I have heard of a soft launch before, but Paterson’s arrival for rent on iTunes was softer than a light breeze, that is invisible and almost impossible to detect.
I can not remember how I even noticed it – I may have looked for it, because while Netflix is becoming quite a good source of indie movies, I had not seen Paterson there either. The only other film of Jim Jarmusch’s that I have seen is Only Lovers left Alive, which I really enjoyed.
Although on the surface the two films are completely different, they share a scarcity of plot, a clear palette of colours and a love of detail and design in the images that they offer. While Lovers is story populated by vampires, though (although not a vampire movie at all) Paterson follows a week in the life of a bus driver (played by Adam Driver) who gives the title of the film its name.
So we have have Driver playing a driver called Paterson who lives in the town of Paterson and who writes poetry. It also features references to the poet Willam Carlos Williams, who wrote the poem Paterson. No wonder twins feature heavily in the movie, especially given that Williams’s Paterson (about the city) was a response to James Joyce’s Ulysses – a day in the life of Dublin. Who better than a bus driver to record the daily life of the city where he lives? The twins as well perhaps remind us that those who are awake enough to to the world which surrounds us, will see coincidence and confluence in its beauty where others only see the mundanities and frustrations of every day life.
This is a two hour film where very little ‘plot’ happens but we meet the characters who populate Paterson’s weekly routine. He gets up early every morning, easing himself away from his girlfriend who later will greet him on his return from work with her latest passion project – much of it expressing herself in black and white. His colleague down at the bus terminal shares his domestic concerns while Paterson takes the few minutes before his shift to scribble a few lines in his notepad. Every evening he walks the dog to the bar where an assortment of characters are involved in their personal dramas but it is from the tiny details of his landscape that Paterson draws inspiration.

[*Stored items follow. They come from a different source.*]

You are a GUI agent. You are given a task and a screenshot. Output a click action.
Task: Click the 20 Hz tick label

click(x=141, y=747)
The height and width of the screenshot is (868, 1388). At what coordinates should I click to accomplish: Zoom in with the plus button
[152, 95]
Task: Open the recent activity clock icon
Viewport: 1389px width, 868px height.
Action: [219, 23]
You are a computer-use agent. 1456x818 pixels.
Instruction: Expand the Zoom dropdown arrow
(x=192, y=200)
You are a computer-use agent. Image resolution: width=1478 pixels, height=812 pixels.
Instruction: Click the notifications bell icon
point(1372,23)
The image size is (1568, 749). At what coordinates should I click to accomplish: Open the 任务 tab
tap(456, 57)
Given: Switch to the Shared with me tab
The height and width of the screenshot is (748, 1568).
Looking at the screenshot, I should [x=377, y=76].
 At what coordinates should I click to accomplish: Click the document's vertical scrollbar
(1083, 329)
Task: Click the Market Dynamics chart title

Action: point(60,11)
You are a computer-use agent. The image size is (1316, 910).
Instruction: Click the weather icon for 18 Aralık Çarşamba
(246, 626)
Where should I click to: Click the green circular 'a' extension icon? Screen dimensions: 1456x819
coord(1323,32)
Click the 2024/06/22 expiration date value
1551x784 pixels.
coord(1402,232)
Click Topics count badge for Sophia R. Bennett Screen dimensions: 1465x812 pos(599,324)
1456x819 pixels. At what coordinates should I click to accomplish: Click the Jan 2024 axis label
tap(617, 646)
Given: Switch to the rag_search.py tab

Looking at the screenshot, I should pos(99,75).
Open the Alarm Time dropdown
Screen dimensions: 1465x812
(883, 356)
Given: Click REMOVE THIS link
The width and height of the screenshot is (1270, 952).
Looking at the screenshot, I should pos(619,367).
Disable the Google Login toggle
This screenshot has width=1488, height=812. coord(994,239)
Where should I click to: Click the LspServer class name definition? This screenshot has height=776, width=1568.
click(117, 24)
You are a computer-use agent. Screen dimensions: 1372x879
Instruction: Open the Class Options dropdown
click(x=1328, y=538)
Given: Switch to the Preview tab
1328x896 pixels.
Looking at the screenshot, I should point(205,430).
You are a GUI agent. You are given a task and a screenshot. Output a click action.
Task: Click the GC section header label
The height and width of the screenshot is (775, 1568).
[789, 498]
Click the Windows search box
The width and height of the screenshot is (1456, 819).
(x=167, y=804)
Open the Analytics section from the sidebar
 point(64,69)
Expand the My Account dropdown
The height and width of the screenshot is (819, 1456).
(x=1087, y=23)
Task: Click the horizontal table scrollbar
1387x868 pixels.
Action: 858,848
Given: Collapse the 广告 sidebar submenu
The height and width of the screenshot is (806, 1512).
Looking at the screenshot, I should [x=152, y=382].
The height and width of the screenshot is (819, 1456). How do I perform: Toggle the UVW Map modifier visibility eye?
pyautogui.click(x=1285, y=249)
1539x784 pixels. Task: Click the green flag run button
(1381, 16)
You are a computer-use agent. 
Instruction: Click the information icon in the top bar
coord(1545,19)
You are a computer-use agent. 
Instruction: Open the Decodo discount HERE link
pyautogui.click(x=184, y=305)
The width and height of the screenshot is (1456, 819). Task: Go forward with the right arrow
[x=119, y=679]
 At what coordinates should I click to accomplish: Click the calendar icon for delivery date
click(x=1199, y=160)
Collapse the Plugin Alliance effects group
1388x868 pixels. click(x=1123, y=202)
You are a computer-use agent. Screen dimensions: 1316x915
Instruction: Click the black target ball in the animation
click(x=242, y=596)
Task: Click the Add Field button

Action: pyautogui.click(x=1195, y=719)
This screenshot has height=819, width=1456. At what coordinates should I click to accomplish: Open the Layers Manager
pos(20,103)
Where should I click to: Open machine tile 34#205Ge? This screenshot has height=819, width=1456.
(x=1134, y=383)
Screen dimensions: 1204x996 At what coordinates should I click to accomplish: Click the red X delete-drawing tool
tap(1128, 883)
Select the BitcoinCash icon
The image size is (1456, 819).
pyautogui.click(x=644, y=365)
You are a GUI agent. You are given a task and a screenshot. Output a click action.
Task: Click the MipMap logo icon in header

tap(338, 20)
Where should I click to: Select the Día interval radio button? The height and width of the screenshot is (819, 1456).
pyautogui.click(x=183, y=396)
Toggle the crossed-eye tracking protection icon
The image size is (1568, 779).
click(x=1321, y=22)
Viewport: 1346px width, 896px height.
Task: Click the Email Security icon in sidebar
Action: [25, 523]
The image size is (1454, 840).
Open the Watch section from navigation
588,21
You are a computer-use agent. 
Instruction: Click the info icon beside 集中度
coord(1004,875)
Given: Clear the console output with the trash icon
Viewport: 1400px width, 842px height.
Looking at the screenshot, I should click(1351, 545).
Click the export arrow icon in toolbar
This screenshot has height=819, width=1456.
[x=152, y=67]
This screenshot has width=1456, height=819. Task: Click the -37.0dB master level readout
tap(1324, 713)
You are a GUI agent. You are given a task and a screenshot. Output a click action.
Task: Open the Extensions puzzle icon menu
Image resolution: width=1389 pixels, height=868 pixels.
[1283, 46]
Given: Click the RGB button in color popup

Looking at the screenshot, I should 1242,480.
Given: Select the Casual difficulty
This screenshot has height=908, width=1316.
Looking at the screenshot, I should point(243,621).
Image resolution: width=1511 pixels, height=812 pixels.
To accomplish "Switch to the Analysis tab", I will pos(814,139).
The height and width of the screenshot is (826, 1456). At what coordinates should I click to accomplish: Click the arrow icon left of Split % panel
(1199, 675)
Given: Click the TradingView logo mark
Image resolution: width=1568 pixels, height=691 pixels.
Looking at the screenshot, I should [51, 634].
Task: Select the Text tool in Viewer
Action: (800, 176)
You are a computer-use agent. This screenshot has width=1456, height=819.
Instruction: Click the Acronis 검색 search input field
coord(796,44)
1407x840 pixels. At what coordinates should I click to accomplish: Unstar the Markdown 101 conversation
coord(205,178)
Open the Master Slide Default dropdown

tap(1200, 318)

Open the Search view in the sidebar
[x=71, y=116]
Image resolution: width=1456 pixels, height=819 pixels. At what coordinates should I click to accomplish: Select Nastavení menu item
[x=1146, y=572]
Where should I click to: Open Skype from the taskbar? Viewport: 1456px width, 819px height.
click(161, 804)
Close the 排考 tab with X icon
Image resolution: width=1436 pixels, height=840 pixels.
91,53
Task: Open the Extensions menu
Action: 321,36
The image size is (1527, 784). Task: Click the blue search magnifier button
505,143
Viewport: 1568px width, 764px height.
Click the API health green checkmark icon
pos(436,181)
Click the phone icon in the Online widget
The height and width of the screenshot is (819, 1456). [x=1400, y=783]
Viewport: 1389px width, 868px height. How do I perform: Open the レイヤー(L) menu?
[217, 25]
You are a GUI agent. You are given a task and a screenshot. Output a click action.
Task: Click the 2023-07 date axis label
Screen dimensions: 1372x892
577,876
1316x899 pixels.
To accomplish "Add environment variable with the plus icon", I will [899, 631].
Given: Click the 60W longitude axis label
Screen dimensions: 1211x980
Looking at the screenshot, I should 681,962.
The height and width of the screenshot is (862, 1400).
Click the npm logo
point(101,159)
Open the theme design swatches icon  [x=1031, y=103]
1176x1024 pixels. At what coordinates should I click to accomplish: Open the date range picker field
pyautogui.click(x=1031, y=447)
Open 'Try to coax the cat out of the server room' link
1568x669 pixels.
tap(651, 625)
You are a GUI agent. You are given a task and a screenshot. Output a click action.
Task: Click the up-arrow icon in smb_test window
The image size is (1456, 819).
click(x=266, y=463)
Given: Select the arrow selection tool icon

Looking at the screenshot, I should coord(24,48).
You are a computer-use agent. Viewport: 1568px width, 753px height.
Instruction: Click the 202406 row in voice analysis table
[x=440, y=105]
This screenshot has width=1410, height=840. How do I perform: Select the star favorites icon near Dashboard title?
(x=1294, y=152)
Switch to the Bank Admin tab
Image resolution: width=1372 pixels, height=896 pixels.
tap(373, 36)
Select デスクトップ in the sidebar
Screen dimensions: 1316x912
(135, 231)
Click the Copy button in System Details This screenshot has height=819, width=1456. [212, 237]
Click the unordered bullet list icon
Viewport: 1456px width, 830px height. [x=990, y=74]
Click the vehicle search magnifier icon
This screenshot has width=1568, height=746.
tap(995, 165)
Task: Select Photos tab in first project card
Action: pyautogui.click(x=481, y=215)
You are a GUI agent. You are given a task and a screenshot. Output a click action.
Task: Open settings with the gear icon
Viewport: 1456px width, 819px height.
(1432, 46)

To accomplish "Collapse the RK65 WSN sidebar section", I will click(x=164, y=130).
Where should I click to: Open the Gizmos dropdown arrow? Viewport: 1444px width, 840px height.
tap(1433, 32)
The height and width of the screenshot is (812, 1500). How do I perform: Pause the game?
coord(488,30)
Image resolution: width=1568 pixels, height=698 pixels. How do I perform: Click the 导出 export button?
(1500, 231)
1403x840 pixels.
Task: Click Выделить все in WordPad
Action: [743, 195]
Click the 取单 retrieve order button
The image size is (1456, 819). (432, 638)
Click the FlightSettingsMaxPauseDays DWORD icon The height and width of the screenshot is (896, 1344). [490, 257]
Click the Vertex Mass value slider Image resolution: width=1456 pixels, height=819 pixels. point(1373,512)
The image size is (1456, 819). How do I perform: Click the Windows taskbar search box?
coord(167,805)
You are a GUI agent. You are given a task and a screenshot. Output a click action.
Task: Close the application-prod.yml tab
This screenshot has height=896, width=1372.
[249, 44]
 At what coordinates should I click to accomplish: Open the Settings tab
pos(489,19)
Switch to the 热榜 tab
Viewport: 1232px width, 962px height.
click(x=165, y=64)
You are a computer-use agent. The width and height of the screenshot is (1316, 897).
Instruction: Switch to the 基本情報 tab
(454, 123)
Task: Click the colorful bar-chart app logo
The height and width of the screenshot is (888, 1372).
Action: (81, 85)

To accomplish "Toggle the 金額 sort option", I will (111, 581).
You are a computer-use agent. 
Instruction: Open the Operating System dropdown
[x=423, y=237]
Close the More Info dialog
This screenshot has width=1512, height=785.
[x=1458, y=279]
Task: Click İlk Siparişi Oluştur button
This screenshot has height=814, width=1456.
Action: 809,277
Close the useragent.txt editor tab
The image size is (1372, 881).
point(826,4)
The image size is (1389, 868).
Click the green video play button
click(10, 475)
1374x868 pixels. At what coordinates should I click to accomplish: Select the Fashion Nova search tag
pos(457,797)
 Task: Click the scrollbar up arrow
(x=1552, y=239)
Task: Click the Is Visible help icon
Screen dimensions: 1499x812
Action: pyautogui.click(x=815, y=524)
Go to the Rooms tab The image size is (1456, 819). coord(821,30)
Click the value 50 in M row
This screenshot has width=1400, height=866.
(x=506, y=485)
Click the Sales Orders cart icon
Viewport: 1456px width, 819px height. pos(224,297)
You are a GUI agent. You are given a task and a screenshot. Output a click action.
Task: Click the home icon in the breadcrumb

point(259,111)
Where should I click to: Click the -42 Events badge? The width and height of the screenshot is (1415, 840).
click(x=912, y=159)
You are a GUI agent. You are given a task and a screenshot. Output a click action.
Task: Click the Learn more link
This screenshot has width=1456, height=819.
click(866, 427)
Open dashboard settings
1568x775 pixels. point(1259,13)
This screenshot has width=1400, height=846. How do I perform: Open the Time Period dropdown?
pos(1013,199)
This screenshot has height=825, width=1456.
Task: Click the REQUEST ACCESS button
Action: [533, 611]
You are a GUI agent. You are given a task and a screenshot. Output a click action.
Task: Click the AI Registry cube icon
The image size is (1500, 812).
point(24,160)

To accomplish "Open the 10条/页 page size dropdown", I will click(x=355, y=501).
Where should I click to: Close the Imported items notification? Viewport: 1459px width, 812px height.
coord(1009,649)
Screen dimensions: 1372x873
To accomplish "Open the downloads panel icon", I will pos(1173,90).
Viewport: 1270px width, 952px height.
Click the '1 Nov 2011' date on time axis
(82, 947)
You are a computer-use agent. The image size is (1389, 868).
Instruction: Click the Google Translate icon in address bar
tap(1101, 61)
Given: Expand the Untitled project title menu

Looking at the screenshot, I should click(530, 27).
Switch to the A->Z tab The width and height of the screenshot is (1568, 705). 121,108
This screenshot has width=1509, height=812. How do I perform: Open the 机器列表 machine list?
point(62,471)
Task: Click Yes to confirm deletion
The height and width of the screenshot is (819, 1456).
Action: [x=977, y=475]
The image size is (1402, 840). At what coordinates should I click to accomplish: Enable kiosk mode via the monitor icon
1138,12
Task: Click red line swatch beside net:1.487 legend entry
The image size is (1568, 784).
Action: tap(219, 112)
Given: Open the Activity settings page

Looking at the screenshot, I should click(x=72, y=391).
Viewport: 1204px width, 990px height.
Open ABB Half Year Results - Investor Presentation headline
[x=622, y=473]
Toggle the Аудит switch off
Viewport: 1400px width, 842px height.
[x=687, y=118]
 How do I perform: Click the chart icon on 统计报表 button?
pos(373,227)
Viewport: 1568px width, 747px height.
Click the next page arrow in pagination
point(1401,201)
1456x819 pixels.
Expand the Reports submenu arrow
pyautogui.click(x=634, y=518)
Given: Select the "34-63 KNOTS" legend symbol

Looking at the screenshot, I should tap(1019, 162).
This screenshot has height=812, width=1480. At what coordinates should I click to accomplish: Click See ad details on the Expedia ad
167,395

I loved this film. I loved its calm centre and the detail of a flock of birds swirling around a metal bridge that was dramatically but silently hewn into the two opposing cliffs of rock. The kooky girlfriend was a little over kooky for me but did provide a little relief from the peace and quiet. I am guessing this film would not be for everyone – if you are looking for car chases or tension then you are not going to get it here. There is a quiet vein of humour running through it and a lot of beauty. If you have a couple of hours to spend where you will not mind slowing the rush of your weekend or evening down to appreciate a mediation on one person’s creative life, then like me you will enjoy it: recommended.